# Distributor postion on mk3 2.0



## ZinkOxide13 (Jul 23, 2009)

Wuts up every1.. ive had a annoying problem with my dub for awhile now. I keep getting misfire codes when hooked up to an obdII code reader and also now something about the hall sensor. Ive replaced just about every electrical part you can think of and recently replaced the entire distributor itself. But the problem still keeps comming back







. I was working on my dub and 1 of my friends came over with there mk3 jetta 2.0 and i decided to compare and contrast maybe i was missing something obvisous







. the only thing i noticed was the distributor itself was postioned different in my gti than his jetta. motors are the same so i was like wft! right as you look at the cap the hall sensor is looking rite back at u postioned in the front, when u look at mine its postioned at a different angle (where the clamps are) and the hall sensor is more towards the tranny in the back. I was wondering if the postion of the distributor into the tranny was causing this problem??


----------



## dan0954 (Mar 4, 2009)

*Re: Distributor postion on mk3 2.0 (ZinkOxide13)*

You might want to check your timing belt timing. In this link underlined words, when clicked will show a picture.
http://forums.vwvortex.com/zerothread?id=4170560


----------



## jorge r (Apr 27, 2006)

*Re: Distributor postion on mk3 2.0 (ZinkOxide13)*

Crankshaft on TDC

Valve timing

Distributor rotor position/hall sensor

Distributor clamped down position

You may need a timing belt job, need a new ignition coil (there's electronics in the coil, the ignition control module). Maybe I shouldn't think "ignition coil", cause it was replaced already.

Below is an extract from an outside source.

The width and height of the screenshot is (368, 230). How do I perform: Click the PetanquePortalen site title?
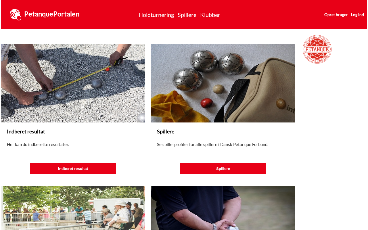[x=52, y=14]
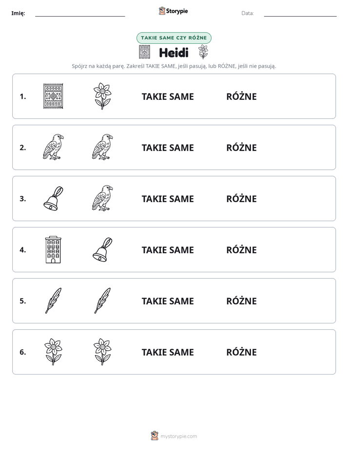Choose TAKIE SAME for row 2
The height and width of the screenshot is (450, 348).
[x=168, y=148]
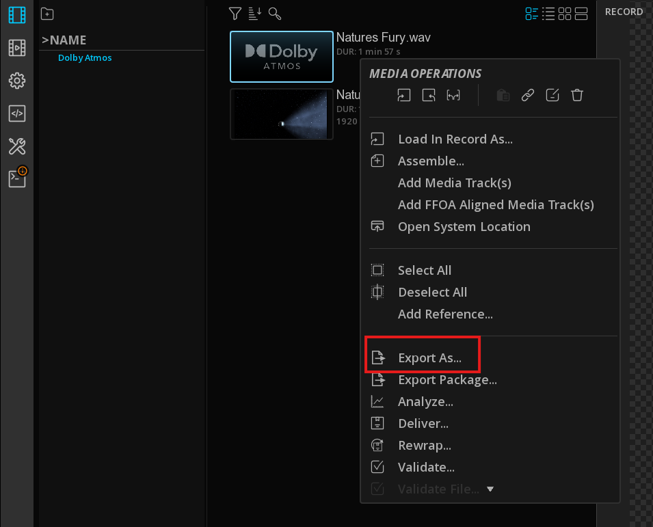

_Modified by jorge r at 4:38 AM 10-21-2009_


----------



## ZinkOxide13 (Jul 23, 2009)

thanks for the speedy results and info.. the only thing i can think at this point is the timming itself is off.. like i said i replaced everything and had everything tested. If all else fails im just gonna go to L & T interprize and have lenny hook me up with an entire new motor n trans.. thanks guys!!


----------



## tdogg74 (Mar 1, 2002)

*FV-QR*

The end position of an installed distributor, and by that I mean where the CPS on the cap is located in relation to the engine, does not matter. What does matter is that the copper tip of the rotor is lined up to the dot embossed on the edge of the distributor when timing the motor. 
The rotor has to be in that position in order to pass the Hall window when it is supposed to and not throw a P0341 code. It is possible to have everything aligned, and no matter what you do, you cannot get the rotor to align correctly. At this point it is necessary to re- phase (twist clock-wise or counter clock-wise) the distributor until they align correctly.


----------



## ZinkOxide13 (Jul 23, 2009)

The only code its throwing out is P0304 mis-fire detected. i cant get it to go away and the car basically idles erracticaly ( sounds like she got the hick-ups lol ), misses at idel speed, and also misses at throughout driving range but its rare to miss at higher rpms but has happened. Brand new spark plugs, wires, cap, rotor, distributor, ecu, coil pack was tested and was fine. Although at times when i pop the hood and remove and reinstall the wire to cylinder 4 the car seems to work a little bit better but still got the hick-up at idel.. Ive had a brain storm and im gona steal 1 of my friends wires and best it in my car and see if the wire to cylinder 4 is bad.. dont worry ill give it back lol but i dont understand the wires and everything in that area are brand new.. got me stumped!!


----------



## ZinkOxide13 (Jul 23, 2009)

OHH before i forget the rotor inside the distributor is alligned correctly with cylinder 1's wire to pass the hall window correctly.. ;-(


----------



## FL 2.0L (Aug 1, 2002)

Swap wires 3 and 4 and see if the miss follows the wire to #3. Could have a bad wire out of the box.


----------



## ZinkOxide13 (Jul 23, 2009)

okay ill try it tom.. its too dark to try and switch wires around, now if i switch the wires and the problem doesnt follow the wire and still get the misfire in cylinder 4 wut does that mean??


----------



## jorge r (Apr 27, 2006)

*Re: (ZinkOxide13)*

If it still misfires on 4, I'd pull the sparkplug and read it, compare it to another sparkplug in the engine. This would tell me if cylinder 4 is fouling the plug.
A timing light on a sparkplug wire would flash steadily in a normal engine. If there are missing or erroneous flashes, it's a tel-tale the energy is not geting to the plug. 
edit: http://www.obd-codes.com/p0304 they give possible casues for a misfire.


_Modified by jorge r at 4:43 AM 10-21-2009_


----------